Japan to Champion World’s Green Technology, SPARX Manager Says

NEW YORK—Japan is the most energy-efficient country in the world, using nearly half the energy consumption per GDP of the United States and nearly one-eighth less than India and China, said Shuhei Abe, portfolio manager of the Select SPARX Japan Funds.

As the world turns to energy alternatives to oil, “entire social infrastructures will have to change, and arbitrage of our technology over the next five to 10 years will turn Japan into the gateway to Asia,” Abe said.

Energy technologies Japan excels at include photovoltaic solar panels, hybrid/electric vehicles, wind power, highly efficient water heaters and batteries, Abe said. In addition, Prime Minister Yukio Hatoyama, who as president of the Democratic Party of Japan defeated the long-governing Liberal Democratic Party in last year's election, has proposed spending $1.9 trillion over the next decade to reduce carbon dioxide gas emissions 25% from 1990 levels.

“This spending would create huge demand for Japanese companies that are focused on energy-saving technologies,” Abe said.

Furthermore, businesses and government in Japan, weary of the past two decades of recessions and stagnant growth, are adopting more competitive models, including joint ventures with Chinese companies, hiring outside CEOs who are not Japanese nationals, downsizing and restructuring.
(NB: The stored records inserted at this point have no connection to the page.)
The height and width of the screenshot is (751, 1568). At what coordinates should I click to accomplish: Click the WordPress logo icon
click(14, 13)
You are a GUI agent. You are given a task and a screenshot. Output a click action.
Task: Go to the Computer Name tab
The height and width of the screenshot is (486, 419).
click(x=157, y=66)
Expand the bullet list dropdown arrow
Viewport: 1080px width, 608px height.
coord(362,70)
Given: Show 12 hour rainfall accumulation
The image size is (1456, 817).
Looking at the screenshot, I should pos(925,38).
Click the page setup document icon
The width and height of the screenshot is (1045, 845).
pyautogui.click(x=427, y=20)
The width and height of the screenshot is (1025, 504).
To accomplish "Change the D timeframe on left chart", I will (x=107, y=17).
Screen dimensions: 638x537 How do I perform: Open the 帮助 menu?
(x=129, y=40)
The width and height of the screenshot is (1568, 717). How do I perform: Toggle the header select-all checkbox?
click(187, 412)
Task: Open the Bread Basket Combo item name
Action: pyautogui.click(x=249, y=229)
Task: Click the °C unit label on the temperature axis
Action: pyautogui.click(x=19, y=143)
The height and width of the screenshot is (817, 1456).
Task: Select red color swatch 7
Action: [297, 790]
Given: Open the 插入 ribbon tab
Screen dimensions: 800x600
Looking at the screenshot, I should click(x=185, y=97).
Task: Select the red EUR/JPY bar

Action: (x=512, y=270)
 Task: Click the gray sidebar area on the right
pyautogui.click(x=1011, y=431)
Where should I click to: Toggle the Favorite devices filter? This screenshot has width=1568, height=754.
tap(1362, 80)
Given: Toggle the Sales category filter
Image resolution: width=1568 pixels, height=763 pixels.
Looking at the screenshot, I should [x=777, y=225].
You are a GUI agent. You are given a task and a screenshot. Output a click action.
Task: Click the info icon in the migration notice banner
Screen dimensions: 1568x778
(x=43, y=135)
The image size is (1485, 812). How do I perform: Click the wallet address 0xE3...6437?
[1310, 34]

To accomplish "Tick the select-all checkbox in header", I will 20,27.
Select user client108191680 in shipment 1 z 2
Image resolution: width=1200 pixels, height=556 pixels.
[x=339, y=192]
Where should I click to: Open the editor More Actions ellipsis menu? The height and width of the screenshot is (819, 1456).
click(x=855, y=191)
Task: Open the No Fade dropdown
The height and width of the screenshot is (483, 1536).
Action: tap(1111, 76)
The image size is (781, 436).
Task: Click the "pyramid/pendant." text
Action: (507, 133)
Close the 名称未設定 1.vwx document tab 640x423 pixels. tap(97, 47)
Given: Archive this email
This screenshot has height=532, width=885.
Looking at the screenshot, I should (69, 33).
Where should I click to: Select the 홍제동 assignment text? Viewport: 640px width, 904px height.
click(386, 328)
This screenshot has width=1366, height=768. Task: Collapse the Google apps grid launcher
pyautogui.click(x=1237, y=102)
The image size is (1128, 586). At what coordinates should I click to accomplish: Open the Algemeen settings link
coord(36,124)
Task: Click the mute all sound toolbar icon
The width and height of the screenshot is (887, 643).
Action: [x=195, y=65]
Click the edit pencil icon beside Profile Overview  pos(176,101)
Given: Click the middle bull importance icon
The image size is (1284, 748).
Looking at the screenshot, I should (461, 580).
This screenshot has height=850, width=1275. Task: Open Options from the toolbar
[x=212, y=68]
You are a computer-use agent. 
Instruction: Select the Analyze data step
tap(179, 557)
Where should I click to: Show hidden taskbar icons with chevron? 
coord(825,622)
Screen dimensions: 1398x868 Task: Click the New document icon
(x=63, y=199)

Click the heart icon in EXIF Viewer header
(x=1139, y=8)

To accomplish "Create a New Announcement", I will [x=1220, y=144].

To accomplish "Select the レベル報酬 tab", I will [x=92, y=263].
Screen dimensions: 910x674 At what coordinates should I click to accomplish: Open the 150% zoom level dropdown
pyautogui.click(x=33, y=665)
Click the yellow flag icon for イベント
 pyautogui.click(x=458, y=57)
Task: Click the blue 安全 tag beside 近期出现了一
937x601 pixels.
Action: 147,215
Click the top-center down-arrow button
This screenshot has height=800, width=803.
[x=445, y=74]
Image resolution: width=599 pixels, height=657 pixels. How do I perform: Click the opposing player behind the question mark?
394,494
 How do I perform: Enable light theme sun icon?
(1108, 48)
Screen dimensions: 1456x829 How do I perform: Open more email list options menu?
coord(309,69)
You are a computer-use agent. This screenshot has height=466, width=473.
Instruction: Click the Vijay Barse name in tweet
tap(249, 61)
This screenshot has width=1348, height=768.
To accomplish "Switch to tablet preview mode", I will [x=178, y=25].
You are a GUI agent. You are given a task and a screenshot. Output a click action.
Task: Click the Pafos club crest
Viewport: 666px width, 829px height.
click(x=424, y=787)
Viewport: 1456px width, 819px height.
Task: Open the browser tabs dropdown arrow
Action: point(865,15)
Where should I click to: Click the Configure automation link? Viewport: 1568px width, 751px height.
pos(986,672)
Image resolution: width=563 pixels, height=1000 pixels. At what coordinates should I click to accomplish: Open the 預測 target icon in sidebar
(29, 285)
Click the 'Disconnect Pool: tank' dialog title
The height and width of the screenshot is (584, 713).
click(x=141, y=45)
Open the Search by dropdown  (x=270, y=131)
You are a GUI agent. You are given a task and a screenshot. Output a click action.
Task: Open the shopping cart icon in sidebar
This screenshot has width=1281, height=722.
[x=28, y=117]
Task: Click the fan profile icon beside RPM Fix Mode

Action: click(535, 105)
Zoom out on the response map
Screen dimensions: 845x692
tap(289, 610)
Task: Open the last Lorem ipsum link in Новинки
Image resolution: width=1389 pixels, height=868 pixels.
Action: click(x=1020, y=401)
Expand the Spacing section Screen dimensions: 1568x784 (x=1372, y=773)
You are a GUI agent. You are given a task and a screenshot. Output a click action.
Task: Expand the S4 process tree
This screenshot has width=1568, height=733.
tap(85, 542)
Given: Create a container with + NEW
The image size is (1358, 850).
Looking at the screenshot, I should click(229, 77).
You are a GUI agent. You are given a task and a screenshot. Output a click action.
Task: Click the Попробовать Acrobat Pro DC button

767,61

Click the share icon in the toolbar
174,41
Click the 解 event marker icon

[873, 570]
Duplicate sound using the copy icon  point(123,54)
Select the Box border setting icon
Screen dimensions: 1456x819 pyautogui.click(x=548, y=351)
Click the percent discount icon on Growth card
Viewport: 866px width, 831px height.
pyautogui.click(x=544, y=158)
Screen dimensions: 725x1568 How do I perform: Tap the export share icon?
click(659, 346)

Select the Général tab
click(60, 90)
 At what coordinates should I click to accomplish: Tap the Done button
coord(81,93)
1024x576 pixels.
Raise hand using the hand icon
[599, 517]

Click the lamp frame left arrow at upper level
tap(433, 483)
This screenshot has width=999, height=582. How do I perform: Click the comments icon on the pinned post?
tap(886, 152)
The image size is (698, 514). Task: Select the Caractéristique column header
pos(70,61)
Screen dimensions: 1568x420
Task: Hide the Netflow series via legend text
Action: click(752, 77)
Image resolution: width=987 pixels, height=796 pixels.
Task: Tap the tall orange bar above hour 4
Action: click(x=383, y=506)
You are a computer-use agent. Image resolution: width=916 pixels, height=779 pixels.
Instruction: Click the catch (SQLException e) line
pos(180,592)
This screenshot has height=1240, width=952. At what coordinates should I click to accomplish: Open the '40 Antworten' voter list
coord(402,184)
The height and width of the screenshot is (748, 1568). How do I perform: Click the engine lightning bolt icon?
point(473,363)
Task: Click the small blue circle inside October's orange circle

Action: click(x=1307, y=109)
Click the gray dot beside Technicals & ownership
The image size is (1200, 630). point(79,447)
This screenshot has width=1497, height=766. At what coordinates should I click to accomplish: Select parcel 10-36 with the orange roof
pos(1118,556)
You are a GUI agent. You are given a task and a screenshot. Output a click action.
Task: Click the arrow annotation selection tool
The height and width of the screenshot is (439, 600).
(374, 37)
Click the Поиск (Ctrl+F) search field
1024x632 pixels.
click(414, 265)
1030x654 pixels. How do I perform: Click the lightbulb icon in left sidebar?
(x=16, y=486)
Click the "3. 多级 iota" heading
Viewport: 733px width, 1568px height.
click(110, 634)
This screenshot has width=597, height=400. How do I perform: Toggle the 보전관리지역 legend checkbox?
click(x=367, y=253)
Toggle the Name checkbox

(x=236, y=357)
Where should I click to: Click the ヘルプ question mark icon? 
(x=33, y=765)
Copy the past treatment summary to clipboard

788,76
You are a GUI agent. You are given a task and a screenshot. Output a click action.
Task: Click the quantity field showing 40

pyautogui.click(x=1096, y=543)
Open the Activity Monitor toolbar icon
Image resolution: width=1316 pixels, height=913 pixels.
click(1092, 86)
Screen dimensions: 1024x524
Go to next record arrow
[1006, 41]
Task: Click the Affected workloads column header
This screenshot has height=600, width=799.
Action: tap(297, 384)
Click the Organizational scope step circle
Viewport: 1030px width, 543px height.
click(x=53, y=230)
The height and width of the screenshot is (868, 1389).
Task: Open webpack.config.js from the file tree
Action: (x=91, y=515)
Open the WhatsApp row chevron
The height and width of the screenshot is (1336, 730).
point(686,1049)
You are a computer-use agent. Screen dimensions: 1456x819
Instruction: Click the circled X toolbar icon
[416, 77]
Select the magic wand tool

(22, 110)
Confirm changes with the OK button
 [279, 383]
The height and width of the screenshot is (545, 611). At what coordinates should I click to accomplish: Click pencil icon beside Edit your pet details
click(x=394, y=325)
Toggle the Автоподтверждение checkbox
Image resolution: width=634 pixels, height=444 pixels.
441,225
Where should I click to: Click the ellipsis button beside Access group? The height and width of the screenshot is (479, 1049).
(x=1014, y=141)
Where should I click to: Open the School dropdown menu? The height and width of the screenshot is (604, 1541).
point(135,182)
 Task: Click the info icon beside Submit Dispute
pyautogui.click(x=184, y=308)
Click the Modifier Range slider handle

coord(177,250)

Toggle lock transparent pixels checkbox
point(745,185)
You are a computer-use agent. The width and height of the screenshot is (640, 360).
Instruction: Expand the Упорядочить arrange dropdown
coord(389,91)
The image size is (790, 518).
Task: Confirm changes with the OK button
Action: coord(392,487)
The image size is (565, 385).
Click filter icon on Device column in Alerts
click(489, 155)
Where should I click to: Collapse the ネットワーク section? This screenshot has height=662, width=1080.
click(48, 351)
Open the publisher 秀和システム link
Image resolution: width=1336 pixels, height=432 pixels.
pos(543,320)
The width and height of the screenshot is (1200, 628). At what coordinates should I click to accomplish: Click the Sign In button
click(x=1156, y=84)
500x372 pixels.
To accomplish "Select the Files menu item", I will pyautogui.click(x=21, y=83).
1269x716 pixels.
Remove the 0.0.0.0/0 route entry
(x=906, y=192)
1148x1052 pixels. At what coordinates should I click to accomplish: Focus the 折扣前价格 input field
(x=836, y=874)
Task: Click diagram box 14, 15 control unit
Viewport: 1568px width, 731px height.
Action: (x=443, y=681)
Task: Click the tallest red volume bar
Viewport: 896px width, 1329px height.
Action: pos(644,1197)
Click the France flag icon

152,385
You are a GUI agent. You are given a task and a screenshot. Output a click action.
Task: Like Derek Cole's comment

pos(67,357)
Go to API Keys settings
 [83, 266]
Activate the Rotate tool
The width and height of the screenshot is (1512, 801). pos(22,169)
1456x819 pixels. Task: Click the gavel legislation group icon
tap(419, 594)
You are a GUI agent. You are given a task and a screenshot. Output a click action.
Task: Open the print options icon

“In the ‘New Japan,’ slow-growth companies will become high-growth, delivering profits of 10% to 50%,” Abe said. “Japanese companies are taking more aggressive strategies for growth. They are telling me they are starting to make major decisions; otherwise, they will be dead with the country. They think this is it. They cannot wait any longer.”

Along these lines, the Hatoyama cabinet acknowledges the nation’s debt, 460% of GDP, warrants a “reallocation of the wealth and how they can spend government money. Corporate tax is unevenly higher than the rest of the world, and the 5% consumption tax is unevenly lower. That is one of the reasons no one sells Japanese government bonds,” Abe said.

Asset management firms looking to enter or reenter the Japanese market might find now a particularly auspicious time to form joint ventures, Abe added.